_TASKS AND EXERCISES:_
**a.** For each statement about the report on the Boğaziçi and Medeniyet detentions, say yes or no and quote the words that decide it. (i) Detention warrants were issued for eight people at Boğaziçi University. (ii) The "Justice Rally" took place in Ankara. (iii) Enis Berberoğlu was sentenced to 25 years in prison.
**b.** Copy the passage of the report on the Boğaziçi and Medeniyet detentions starting at "Turkish police teams" and ending at "Agency has reported.".

_GIVEN TEXT:_
^^^^
42 detained at Boğaziçi and Medeniyet universities over alleged Gülen-links

Boğaziçi University

Turkish police teams on Monday detained 42 people, including acedemicians, at İstanbul’s Boğaziçi and Medeniyet universities over their alleged links to the faith-based Gülen movement, Doğan News Agency has reported.

Professor Koray Çalışkan

According to the report, the İstanbul Chief Prosecutor’s Office has asked the detention of 72 people on charges of supporting the Gülen movement. The detention warrants were issued for eight people at Boğaziçi University including Professor Koray Çalışkan and 64 people at Medeniyet University including 19 assistant professors at the university’s faculty of medicine.

The report said the majority of the people for whom detention warrants were issued are users of a smart phone application called ByLock.  Turkish authorities consider ByLock to be the top communication tool among the followers of the faith-based Gülen movement. Tens of thousands of civil servants, police officers and businessmen have either been dismissed or arrested for using ByLock since the failed coup attempt.

Turkey’s main oppositon Republican People’s Party’s (CHP) İstanbul Deputy Oğuz Kaan Salıcı, who announced the news about Çalışkan’s detention from his Twitter account on Monday, said: “March for 25 days for justice, chant the word ‘justice’ with millions. And the house of a state-run university professor is being raided early in the morning. Good morning new Turkey!”

Salıcı was referring to the “March for Justice” launched by CHP leader Kemal Kılıçdaroğlu on June 15 from Ankara to İstanbul in protest of the arrest of CHP deputy Enis Berberoğlu, who was sentenced to 25 years in prison for leaking information for a report on National Intelligence Organization (MİT) trucks transporting weapons to jihadists in Syria.

The end of the march was marked with a “Justice Rally” in Maltepe district of İstanbul on Sunday. In his rally speech, CHP leader Kılıçdaroğlu called on the government to comply with a 10-item list of demands.

Meanwhile, Turkish prosecutors have also issued detention warrants for 43 people working at the prime ministry on the grounds that they have links to the faith-based Gülen movement on Monday. Police teams began the detentions of the individuals who are accused of using a smart phone application known as ByLock on Monday morning.
^^^^
_DATA EXTRACT:_
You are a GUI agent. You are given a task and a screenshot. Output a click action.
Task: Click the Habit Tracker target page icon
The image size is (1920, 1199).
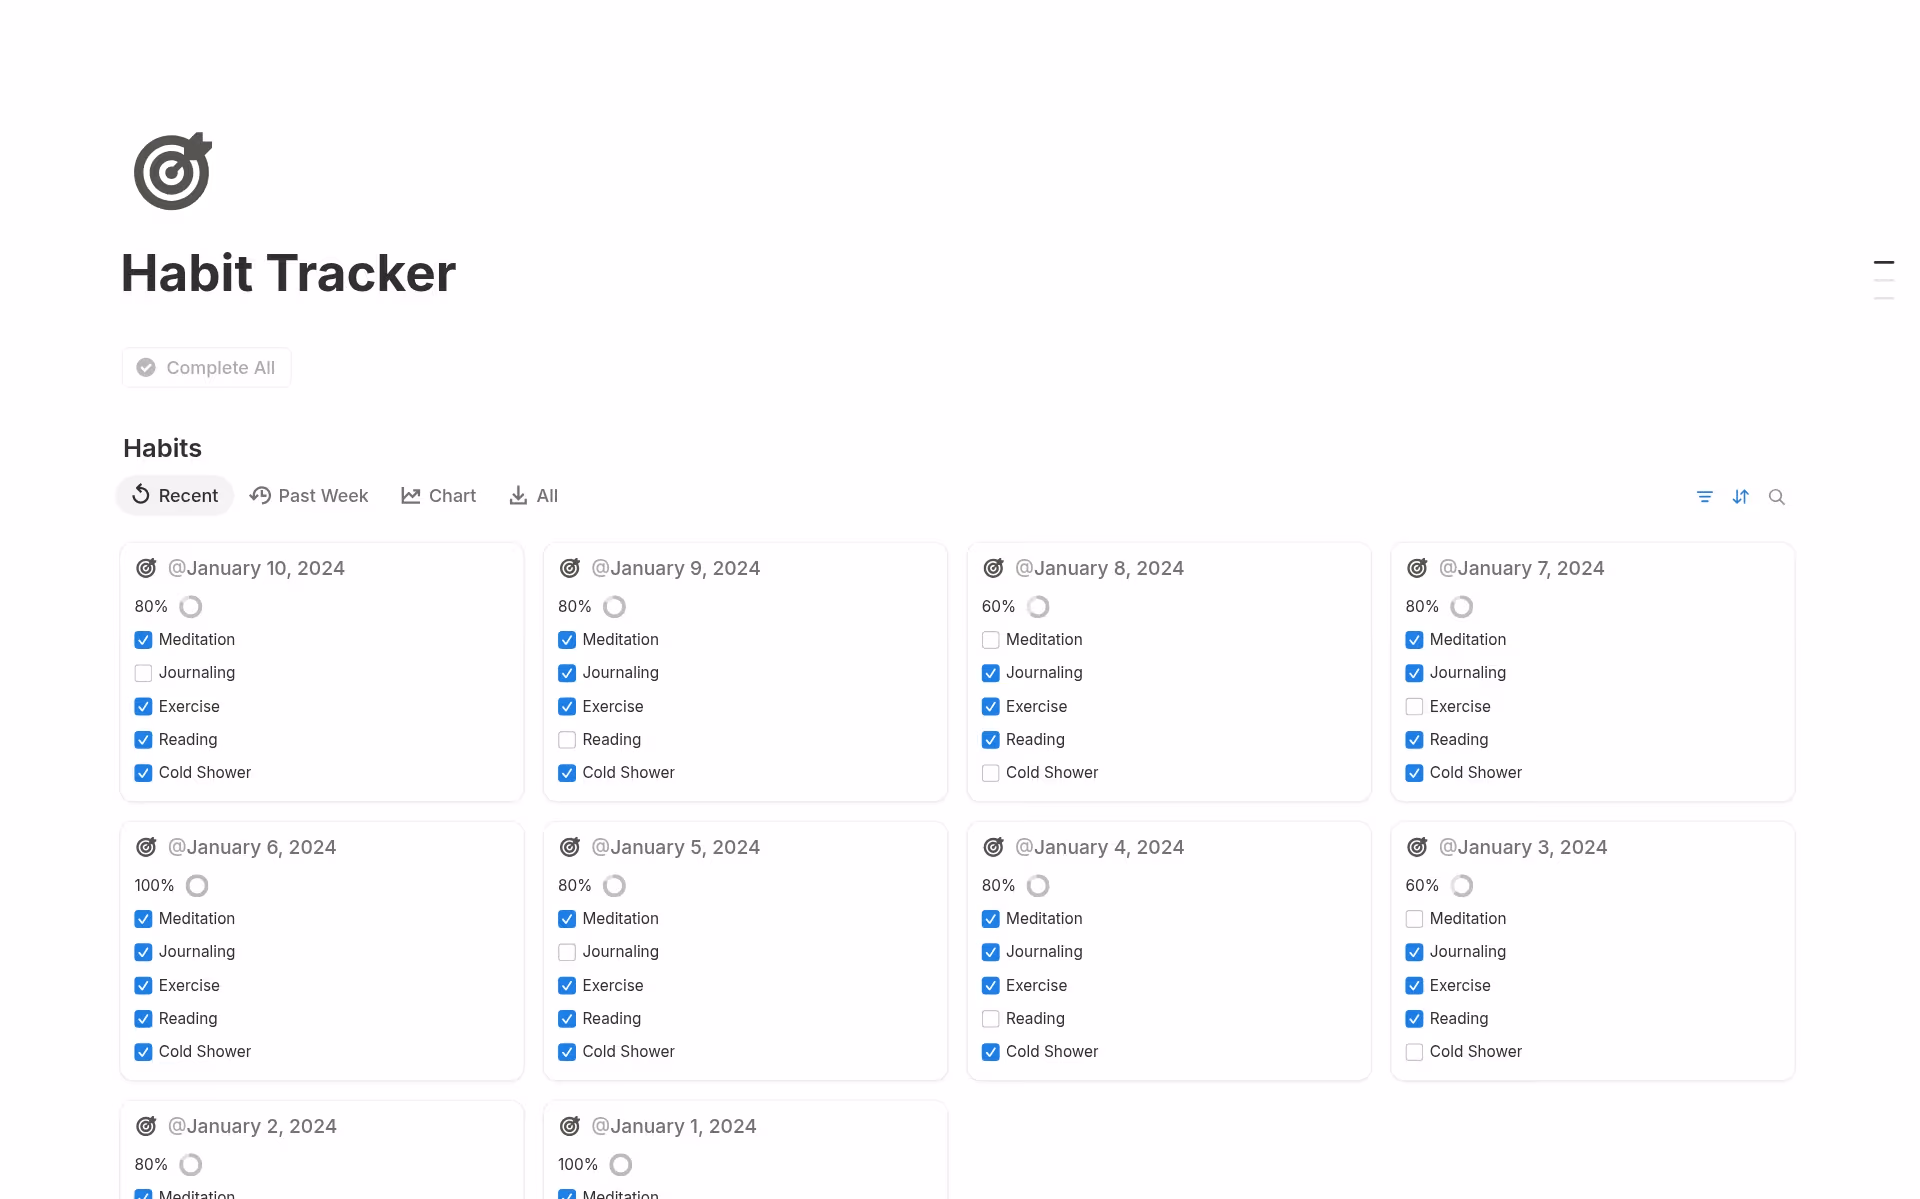pyautogui.click(x=173, y=172)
^^^^
_RESPONSES TO THE EXERCISE:_
**a.**
(i) Yes: "The detention warrants were issued for eight people at Boğaziçi University"
(ii) No: "a “Justice Rally” in Maltepe district of İstanbul on Sunday"
(iii) Yes: "who was sentenced to 25 years in prison"

**b.**
Turkish police teams on Monday detained 42 people, including acedemicians, at İstanbul’s Boğaziçi and Medeniyet universities over their alleged links to the faith-based Gülen movement, Doğan News Agency has reported.